Butia pubispatha

Scientific classification
- Kingdom: Plantae
- Clade: Tracheophytes
- Clade: Angiosperms
- Clade: Monocots
- Clade: Commelinids
- Order: Arecales
- Family: Arecaceae
- Genus: Butia
- Species: B. pubispatha
- Binomial name: Butia pubispatha Noblick & Lorenzi, 2010

= Butia pubispatha =

- Genus: Butia
- Species: pubispatha
- Authority: Noblick & Lorenzi, 2010

Species of palm

Butia pubispatha is a very small and extremely rare species of Butia palm with an underground trunk; endemic to the east of the state of Paraná in southeastern Brazil.

==Etymology==
The specific epithet refers to the pubescent (downy) hairs on the outer surface of the spathe.

At least one seed vendor has used the name broom jelly palm for this species.

==Taxonomy==
Butia pubispatha was discovered, and the type specimen and live plants collected, by Harri Lorenzi and Kelen Pureza Soares in 2008. In 2009 Lorenzi was growing and studying the plants in his Plantarum Institute and Larry R. Noblick and Lorenzi described B. catarinensis, B. matogrossensis and B. pubispatha in 2010 in the Flora brasileira: Arecaceae (palmeiras) by Lorenzi et al. (Noblick also described B. lepidotispatha in 2010).

==Description==
This is a palm with a solitary, underground trunk 5-20cm in diameter. The trunk is usually subterranean, but it may occasionally breach the ground with age.
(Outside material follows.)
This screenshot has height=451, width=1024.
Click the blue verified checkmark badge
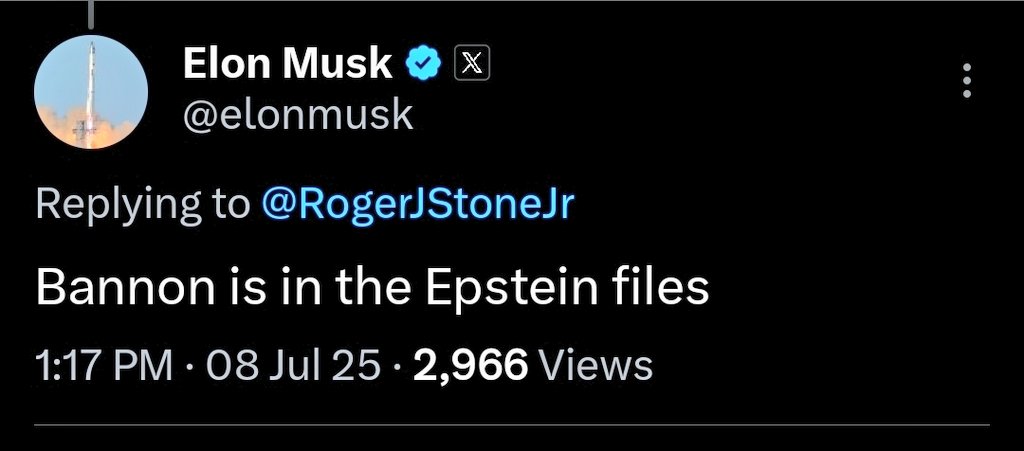pyautogui.click(x=422, y=65)
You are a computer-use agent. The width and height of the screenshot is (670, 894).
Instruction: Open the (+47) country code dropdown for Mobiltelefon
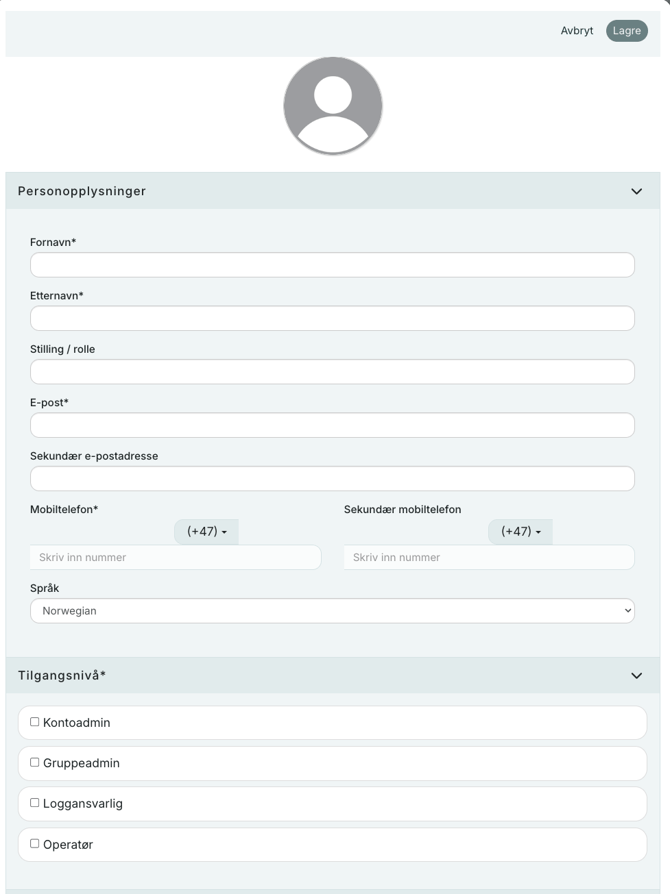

It has 4-13 leaves; these have a 5-18cm long unarmed petiole which has margins fringed with fibres. The rachis of the leaf is 25-65cm long and has 16-28 pairs of pinnae (leaflets) arranged regularly down its length and inserted in a single plane per side of the leaf, a pair of pinnae thus forming a neat 'V'-shape. The pinnae in the middle of the leaf blade are 20-32cm long and 0.4-1cm wide. In the wild the leaves are recorded as coloured greyish-green, the petioles yellowish. In cultivation the leaves are bluish-green, and young leaves are very finely coated in a white wax.

The inflorescence is branched to a single degree. The developing inflorescence is protected within a 20-33cm long spathe with an enlarged portion which is 10-18cm long and 1.4-3cm wide. The spathe is coloured green, has a woody consistency and the outer surface is covered in short, rusty-coloured, pubescent (downy) hairs that fall off easily and as the spathe matures. The inflorescence is finely coated in pale-coloured wax. The rachis of the inflorescence is only 1-4cm long, with 1-5 rachillae (branches) which are 6-15cm long. The flowers are coloured purple or purplish-yellow. The staminate (male) flowers are 9mm long; the pistillate (female), 7-8 by 7-8mm.

The ripe fruit are coloured greenish-purple, ovoid-shaped, 2-2.5cm long and 1.8-2.9cm wide. The flesh is yellow and sweet-sour. The nut within is hard, 1.5-1.8cm long and 1-1.2cm wide, and usually contains a single seed. The shape of the nut has been said to be ovoid or elliptic-shaped, or globose (round).

The plants look like a clump of grass.

===Similar species===
Soares considers it most similar to Butia microspadix, differing from that species by the spathes being covered in short pubescent hairs that fall off, whereas those of B. microspadix have long and persistent hairs upon their stem. It also grows much faster and is more robust than B. microspadix.

In a key to the genus provided in 2014, Noblick contrasts it to B. marmorii, but the spathe in that species is papery, smooth or scaly, and the inflorescence has a much shorter peduncle and rachillae.

It grows in the same region as B. eriospatha and B. microspadix.

==Distribution & habitat==
This plant is extremely rare. As of 2017 it has not been found anywhere except the type locality in the east of the state of Paraná in southeastern Brazil. It was discovered and collected in 2008 along a highway in the municipality of Jaguariaíva.

It grows in sunny high altitude grassland, near a river, in sandy soils.

==Cultivation==
Seeds have been offered for sale. It has been grown by at least two collectors as of 2014.

==Conservation==
As of 2018 the Centro Nacional de Conservação da Flora has not yet rated the conservation status for Brazil, and it is listed as 'not evaluated'. It was grown ex situ in the Jardim Botânico Plantarum in Nova Odessa, São Paulo, Brazil, by 2009. As of 2017 the locality is protected within a conservation area, the geological park Área de Preservação Ambiental da Escarpa Devoniana, but much of the nearby area has been converted to soya cultivation.

This species is extremely rare, the least known of the Brazilian Butia species, known only from a single locality and rarely grown in cultivation. It is so rare or little studied that in a 2017 study attempting to calculate population abundance it was deemed 'data deficient' (along with B. witeckii, which has been collected in two localities).